After that was the blond novelist who messaged me over the dating website to submit to her online literary magazine. She said we should get a drink but on the night of she stood me up. On our date the next day she told me she didn’t want to have sex because, as she said, “we would have more than that.” We made out for our goodbye, then she went silent over the next weeks. So I wrote a story about “us” and sent it to her literary magazine.
Then her friend, I would later learn, who went to the same MFA program with the other two from before. She reached out to me over Twitter because she said I was great at promoting at her stuff and because she said she liked mine. We texted and she wrote that I was “clever, almost too clever,” then she sent me one of her stories and said I should one send back. Her story was good, so I sent her a congratulatory note, then I waited for her reply. That’s when she went silent.
And another who messaged me over Twitter to say we should meet. She thought, she said, she’d met everyone there was to know. Then she told me over drinks I hadn’t tried hard enough to be part of the group, which was her group. That night, she left the bar walking several paces ahead of me. I had refused to say that being part of her group was part of being a writer. What I couldn’t tell her, as I would have seemed even more low, is I had tried to be part of her group. I had reached out to several of them to discuss writing. I had talked to a few personally and said I was interested in freelance work. I could have told her those things, but I didn’t. I wanted to save my pride.
I have more stories, though it seems redundant to recall them. They all, I fear, have mounded into a mass forcing me out of an imaginary scene I believe is crucially important. But then I think, maybe it wouldn’t have mattered. All these horror stories didn’t make me a pariah. I would have been one anyway. I can think of three reasons why.

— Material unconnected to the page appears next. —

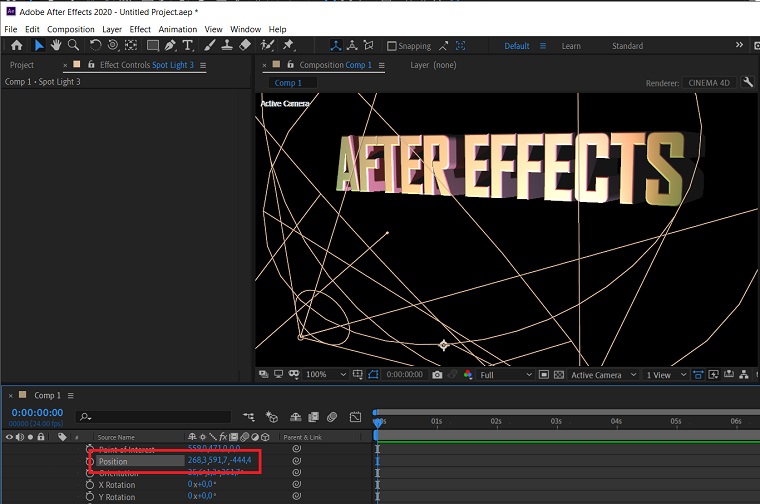Open the Full resolution dropdown
The width and height of the screenshot is (760, 504).
click(x=500, y=375)
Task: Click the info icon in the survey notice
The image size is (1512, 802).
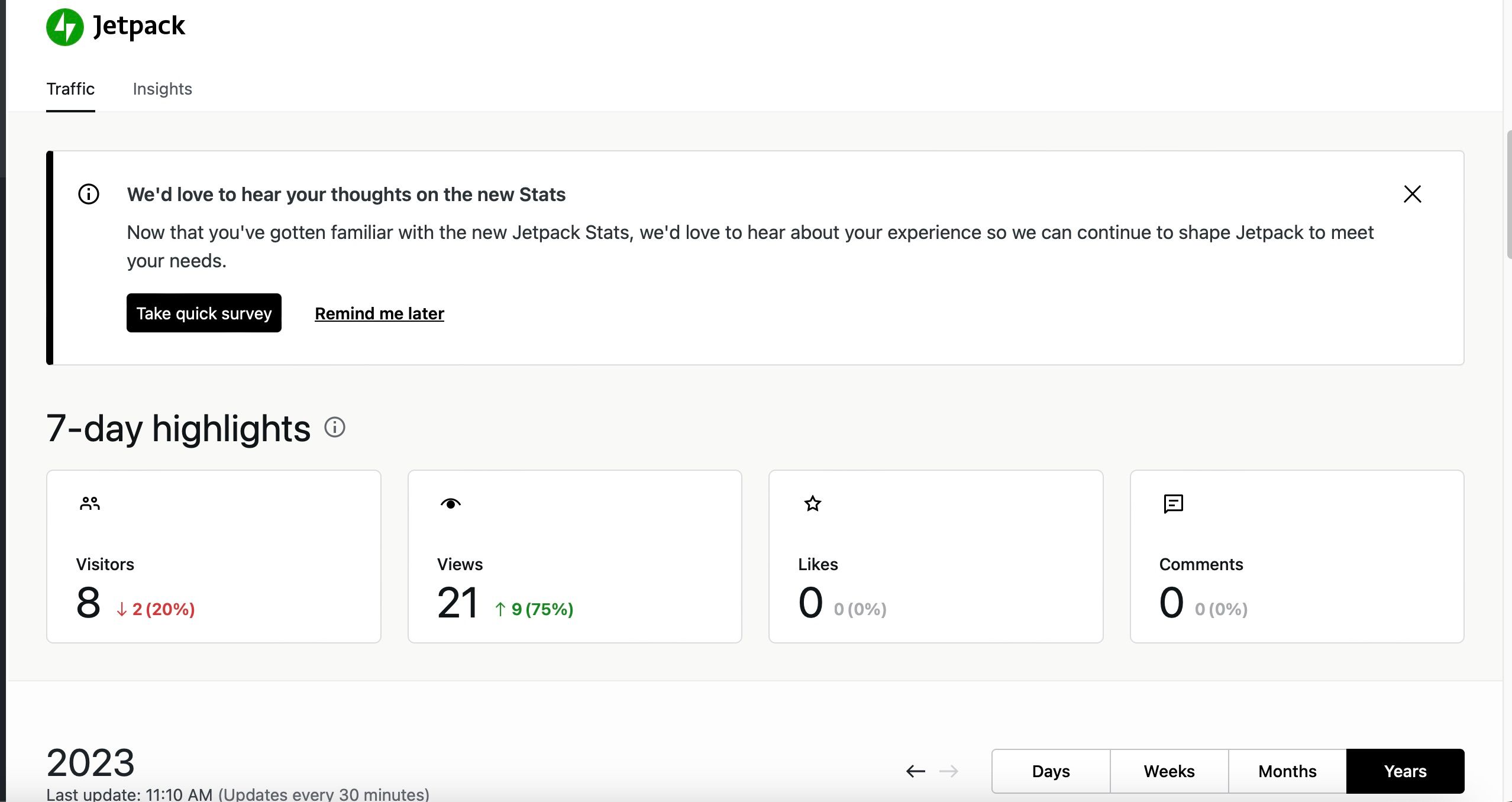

One is that I was, and continue to be, not good at writing. That’s why I’m not successful within the world of blog posts and short stories and autobiographical fiction. Or, better said, the reason why Marie Calloway doesn’t know who I am is because I’m not good (at writing). And though I often confront myself with this being the Occam’s Razor for my predicament, honestly, and I’m not trying to sound delusional, I don’t think that’s the case.
The second possibility is I haven’t put in the time. I haven’t worked hard enough to crack the shell of whatever nut protects the bylines and blog jobs and Twitter follows from everyone who matters. Maybe that’s it.
But there is one other conclusion, the one that drove to me to write this, the one that makes me believe no matter how many things I write or submit or query, it won’t matter. I don’t say the right things to the right people. So I’m an outsider, a creepy weirdo.
And that could be, but I have to be honest and say I’d rather be a creepy weirdo than be someone who dismisses people because I don’t believe them important.
So, should you keep pursuing your dream? I guess, or don’t. It doesn’t really matter. Just be sure to never be honest about anything. If you are, you’ll start ruining everything.